A recomendação da Turma Deontológica do Tribunal de Ética e Disciplina da OAB-SP, para os advogados ou procuradores municipais, é a de não patrocinar causas contra o órgão público a que estavam ligados por, pelo menos, dois anos posteriores ao desligamento, a qualquer título. A observância ética do sigilo profissional obriga eternamente o ex-advogado ou procurador a não utilizar o conhecimento privilegiado de informações e documentos a que teve acesso no exercício do cargo (art. 19 do CED), bem como lhe é vedado postular contra ato jurídico em que tenha colaborado, orientado ou conhecido em consulta (art. 20, 1ª parte, do CED). Finalmente, cumpre salientar que o ex-advogado, ou procurador municipal, deverá acautelar-se para não cometer infração ética, no que tange à captação de clientela, em razão do cargo anteriormente exercido. Proc. E-4.283/2013 - v.u., em 18/07/2013, do parecer e ementa do Rel. Dr. GUILHERME FLORINDO FIGUEIREDO - Rev. Dra. MARCIA DUTRA LOPES MATRONE - Presidente Dr. CARLOS JOSÉ SANTOS DA SILVA.

RELATÓRIO – O Dr. (...), através da (...)ª Subseção de (...), consulta esta Turma Deontológica, sobre a seguinte dúvida de natureza ética :

“O requerente esclarece que em janeiro de 2008 foi contratado pelo Município de (...) para prestar serviço como advogado.
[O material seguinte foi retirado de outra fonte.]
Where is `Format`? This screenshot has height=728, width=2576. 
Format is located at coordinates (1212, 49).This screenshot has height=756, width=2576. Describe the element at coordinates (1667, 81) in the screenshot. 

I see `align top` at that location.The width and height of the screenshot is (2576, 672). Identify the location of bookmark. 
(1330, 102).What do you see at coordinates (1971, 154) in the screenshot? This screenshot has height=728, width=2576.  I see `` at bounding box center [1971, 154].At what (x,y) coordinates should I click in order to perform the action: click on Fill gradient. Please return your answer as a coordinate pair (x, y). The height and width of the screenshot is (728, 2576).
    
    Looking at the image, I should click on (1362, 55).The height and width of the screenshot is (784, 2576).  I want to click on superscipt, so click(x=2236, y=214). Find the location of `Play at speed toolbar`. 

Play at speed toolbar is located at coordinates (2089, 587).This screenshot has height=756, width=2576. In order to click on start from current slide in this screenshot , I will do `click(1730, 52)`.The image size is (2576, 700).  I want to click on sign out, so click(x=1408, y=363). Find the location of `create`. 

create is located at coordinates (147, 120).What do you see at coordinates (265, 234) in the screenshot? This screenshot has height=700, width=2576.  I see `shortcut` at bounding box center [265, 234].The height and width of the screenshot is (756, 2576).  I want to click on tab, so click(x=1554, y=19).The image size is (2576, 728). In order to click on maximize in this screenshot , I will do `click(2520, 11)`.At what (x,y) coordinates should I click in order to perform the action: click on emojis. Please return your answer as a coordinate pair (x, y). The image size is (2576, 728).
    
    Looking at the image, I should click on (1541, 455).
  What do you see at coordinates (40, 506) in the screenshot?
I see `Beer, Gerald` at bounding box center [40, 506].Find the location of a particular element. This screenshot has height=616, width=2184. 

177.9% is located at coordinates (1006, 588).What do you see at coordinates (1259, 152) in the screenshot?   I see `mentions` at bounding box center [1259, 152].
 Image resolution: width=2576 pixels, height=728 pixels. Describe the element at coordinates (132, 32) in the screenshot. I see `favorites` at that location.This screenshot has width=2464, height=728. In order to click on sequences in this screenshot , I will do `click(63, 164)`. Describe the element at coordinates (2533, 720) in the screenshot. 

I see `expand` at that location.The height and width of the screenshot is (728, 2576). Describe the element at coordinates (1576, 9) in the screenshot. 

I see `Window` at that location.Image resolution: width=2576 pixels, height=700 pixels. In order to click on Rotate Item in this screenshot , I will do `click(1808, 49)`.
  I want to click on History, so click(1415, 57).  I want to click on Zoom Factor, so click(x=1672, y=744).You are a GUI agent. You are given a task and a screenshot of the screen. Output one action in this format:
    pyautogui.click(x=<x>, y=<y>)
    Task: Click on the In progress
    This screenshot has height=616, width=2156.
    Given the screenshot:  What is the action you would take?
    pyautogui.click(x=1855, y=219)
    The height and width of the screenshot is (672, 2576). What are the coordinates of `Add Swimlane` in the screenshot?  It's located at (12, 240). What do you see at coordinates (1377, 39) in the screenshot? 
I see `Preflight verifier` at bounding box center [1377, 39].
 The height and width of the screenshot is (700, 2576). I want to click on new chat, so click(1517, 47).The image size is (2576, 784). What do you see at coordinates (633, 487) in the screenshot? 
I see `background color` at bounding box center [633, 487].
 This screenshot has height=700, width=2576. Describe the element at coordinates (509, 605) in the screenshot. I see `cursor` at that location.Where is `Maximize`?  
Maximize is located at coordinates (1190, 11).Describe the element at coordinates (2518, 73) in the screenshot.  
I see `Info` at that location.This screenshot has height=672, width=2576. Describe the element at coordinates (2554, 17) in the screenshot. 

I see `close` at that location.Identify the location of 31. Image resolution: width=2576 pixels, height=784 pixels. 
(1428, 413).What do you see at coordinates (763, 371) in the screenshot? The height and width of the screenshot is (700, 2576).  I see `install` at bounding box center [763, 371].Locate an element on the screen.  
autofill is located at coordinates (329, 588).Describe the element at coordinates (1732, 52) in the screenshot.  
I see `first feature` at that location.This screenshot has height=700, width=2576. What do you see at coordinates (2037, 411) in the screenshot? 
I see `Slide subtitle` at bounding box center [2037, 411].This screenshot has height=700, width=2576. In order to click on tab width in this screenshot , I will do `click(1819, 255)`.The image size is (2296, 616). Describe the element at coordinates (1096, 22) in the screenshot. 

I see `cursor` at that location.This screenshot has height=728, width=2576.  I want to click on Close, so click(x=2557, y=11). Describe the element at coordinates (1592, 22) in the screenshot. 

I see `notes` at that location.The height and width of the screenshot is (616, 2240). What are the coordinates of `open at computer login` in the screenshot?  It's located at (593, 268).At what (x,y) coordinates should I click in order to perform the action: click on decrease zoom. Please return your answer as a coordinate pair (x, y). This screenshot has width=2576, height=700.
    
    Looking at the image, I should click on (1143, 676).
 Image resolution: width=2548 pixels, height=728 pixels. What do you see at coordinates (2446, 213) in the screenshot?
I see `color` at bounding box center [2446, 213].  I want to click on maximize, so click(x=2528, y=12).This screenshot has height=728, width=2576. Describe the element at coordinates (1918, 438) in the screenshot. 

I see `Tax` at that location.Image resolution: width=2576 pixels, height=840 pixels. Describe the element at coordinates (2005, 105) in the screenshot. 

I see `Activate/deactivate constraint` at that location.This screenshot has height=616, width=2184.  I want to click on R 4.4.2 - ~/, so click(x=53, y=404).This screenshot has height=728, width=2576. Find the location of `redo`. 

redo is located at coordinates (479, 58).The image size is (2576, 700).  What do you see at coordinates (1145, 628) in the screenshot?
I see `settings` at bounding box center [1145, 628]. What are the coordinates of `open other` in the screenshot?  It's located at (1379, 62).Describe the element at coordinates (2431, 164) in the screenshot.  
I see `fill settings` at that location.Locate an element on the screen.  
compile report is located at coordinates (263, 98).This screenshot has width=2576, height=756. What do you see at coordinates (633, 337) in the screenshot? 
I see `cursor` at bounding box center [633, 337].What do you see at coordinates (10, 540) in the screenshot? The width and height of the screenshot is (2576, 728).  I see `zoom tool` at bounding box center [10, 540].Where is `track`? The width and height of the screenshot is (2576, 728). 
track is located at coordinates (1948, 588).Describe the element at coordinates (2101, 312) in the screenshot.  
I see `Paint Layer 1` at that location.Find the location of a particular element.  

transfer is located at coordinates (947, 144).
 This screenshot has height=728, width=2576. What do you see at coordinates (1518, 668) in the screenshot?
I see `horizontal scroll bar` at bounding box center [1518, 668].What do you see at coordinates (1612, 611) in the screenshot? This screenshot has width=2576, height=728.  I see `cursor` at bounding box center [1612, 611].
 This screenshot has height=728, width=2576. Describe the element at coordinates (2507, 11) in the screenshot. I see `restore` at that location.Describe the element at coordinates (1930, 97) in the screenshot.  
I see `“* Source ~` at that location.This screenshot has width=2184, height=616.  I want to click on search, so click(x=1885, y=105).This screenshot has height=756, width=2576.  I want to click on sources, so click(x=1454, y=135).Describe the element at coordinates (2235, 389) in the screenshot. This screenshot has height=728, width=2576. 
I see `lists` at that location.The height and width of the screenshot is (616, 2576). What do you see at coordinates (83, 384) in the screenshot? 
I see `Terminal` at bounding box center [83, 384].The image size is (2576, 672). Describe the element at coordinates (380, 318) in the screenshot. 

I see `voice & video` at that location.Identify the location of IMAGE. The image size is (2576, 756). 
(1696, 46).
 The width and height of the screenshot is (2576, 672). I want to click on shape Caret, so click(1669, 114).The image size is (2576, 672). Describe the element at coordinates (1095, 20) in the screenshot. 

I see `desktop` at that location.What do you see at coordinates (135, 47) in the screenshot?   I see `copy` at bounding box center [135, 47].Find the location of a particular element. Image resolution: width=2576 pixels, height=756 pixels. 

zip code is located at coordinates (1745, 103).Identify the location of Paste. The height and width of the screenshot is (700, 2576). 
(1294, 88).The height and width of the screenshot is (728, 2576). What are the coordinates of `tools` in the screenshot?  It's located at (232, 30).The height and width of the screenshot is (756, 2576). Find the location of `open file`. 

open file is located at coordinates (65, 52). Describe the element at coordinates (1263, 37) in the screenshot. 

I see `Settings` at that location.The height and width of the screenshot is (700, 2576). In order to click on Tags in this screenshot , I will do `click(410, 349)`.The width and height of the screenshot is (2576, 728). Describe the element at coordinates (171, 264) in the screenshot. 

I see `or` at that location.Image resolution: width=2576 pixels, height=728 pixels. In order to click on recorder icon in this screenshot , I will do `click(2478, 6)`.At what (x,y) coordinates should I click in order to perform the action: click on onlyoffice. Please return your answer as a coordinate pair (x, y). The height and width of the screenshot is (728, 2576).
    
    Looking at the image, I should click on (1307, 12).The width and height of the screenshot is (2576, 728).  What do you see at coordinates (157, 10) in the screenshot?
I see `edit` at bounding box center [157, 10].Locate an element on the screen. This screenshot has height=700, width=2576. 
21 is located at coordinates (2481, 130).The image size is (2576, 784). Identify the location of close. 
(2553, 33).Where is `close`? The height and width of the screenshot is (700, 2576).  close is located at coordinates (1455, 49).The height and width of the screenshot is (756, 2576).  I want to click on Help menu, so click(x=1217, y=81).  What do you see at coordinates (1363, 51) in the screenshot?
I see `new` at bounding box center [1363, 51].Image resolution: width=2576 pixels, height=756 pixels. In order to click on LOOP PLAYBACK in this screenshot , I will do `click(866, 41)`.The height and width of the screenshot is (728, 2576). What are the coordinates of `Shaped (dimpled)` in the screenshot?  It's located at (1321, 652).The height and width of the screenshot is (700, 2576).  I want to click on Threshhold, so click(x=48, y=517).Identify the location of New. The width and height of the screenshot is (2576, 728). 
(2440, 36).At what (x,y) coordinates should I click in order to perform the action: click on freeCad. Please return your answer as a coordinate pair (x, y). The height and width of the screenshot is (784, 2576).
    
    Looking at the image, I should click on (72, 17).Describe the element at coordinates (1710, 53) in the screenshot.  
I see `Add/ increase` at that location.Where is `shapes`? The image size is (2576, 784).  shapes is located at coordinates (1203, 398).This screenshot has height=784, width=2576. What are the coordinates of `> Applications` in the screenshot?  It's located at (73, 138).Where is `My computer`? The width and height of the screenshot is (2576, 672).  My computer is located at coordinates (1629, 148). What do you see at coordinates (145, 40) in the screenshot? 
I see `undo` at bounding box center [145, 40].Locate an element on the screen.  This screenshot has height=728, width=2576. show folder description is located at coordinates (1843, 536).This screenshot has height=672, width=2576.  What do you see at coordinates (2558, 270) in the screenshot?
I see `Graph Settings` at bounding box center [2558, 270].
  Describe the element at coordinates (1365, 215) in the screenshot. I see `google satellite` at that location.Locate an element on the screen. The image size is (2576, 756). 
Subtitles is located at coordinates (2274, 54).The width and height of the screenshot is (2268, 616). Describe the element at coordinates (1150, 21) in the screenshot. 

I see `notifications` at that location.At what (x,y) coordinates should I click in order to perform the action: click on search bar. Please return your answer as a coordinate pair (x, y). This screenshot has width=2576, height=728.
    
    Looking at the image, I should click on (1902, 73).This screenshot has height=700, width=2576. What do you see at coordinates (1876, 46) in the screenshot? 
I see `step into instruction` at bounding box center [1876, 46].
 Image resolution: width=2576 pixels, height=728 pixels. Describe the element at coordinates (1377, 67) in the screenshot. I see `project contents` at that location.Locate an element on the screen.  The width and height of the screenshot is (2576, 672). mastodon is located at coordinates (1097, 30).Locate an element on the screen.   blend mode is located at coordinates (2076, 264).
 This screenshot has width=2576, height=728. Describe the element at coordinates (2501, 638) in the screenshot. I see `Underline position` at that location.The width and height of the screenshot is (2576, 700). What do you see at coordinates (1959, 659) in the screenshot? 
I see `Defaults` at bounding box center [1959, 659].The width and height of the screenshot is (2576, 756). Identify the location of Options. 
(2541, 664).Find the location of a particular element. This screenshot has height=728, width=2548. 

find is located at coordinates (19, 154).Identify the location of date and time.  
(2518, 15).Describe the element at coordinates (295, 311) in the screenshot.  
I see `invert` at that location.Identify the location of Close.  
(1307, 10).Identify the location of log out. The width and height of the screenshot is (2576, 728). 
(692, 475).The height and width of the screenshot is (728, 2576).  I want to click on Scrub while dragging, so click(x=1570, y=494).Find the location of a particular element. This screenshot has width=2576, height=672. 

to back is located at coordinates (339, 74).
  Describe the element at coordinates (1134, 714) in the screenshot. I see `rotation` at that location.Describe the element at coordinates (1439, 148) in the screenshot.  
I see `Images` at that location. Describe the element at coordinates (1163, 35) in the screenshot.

A procuração pública foi outorgada pelo então Prefeito Municipal de (...) na época o senhor (...) para a Dra. (...) que substabeleceu ao requerente.

Desse modo, em janeiro de 2008, o requerente foi admitido pelo Município de (...), cujo contrato foi anotado na sua carteira de trabalho.

O Município de (...) em dezembro de 2012, rescindiu o contrato de trabalho sem justa causa, efetuando o pagamento das verbas rescisórias.

O requerente entende que não há nenhum impedimento legal no Código de Ética que o impeça de patrocinar novas causas de clientes particulares em desfavor do Município de (...). O motivo é simples, pois a procuração pública outorgada para a Dra. (...) foi revogada pela atual Prefeita Municipal de (...) a senhora (...) que nomeou outros advogados para defender o Município de (...), não havendo assim mais nenhum vínculo do requerente com a administração pública municipal, a não ser naqueles processos em que o requerente atuou na defesa do município.

Ante o exposto, requer a manifestação desta Turma de Ética sobre a possibilidade do requerente patrocinar novas causas em desfavor do Município de (...) vez que entende não haver nenhum impedimento legal no código de ética para tanto”.

Esse o relatório integral da consulta. 

PARECER – O consulente somente informou que foi contratado como advogado da Prefeitura Municipal de (...), não esclarecendo quais os serviços específicos prestados.

Entende que com a demissão sem justa causa e a revogação pela atual Prefeita Municipal da procuração por instrumento público que lhe foi substabelecida visando a prestação dos serviços, está liberado para patrocinar novas causas de clientes particulares contra a referida Prefeitura Municipal de (...).

Para tais situações, esta Turma Deontológica vem adotando o entendimento de recomendar aos advogados ou procuradores municipais, que não patrocinem causas contra o órgão público a que estavam ligados, pelo menos nos dois anos posteriores ao desligamento, seja por demissão ou aposentadoria.

Deve ainda o consulente  atentar que a ética do sigilo profissional obriga eternamente o ex-advogado ou procurador a não utilizar o conhecimento privilegiado de informações e documentos a que teve acesso no exercício do cargo (art. 19 do /CED), bem como lhe é vedado postular contra ato jurídico em que tenha colaborado, orientado ou conhecido em consulta (art. 20, 1ª parte, do CED).

Finalmente, cumpre salientar que o ex-advogado ou procurador municipal, deverá acautelar-se para não cometer infração ética, no que tange à captação de clientela, em razão da função anteriormente exercida.

Este o parecer que submeto aos meus pares.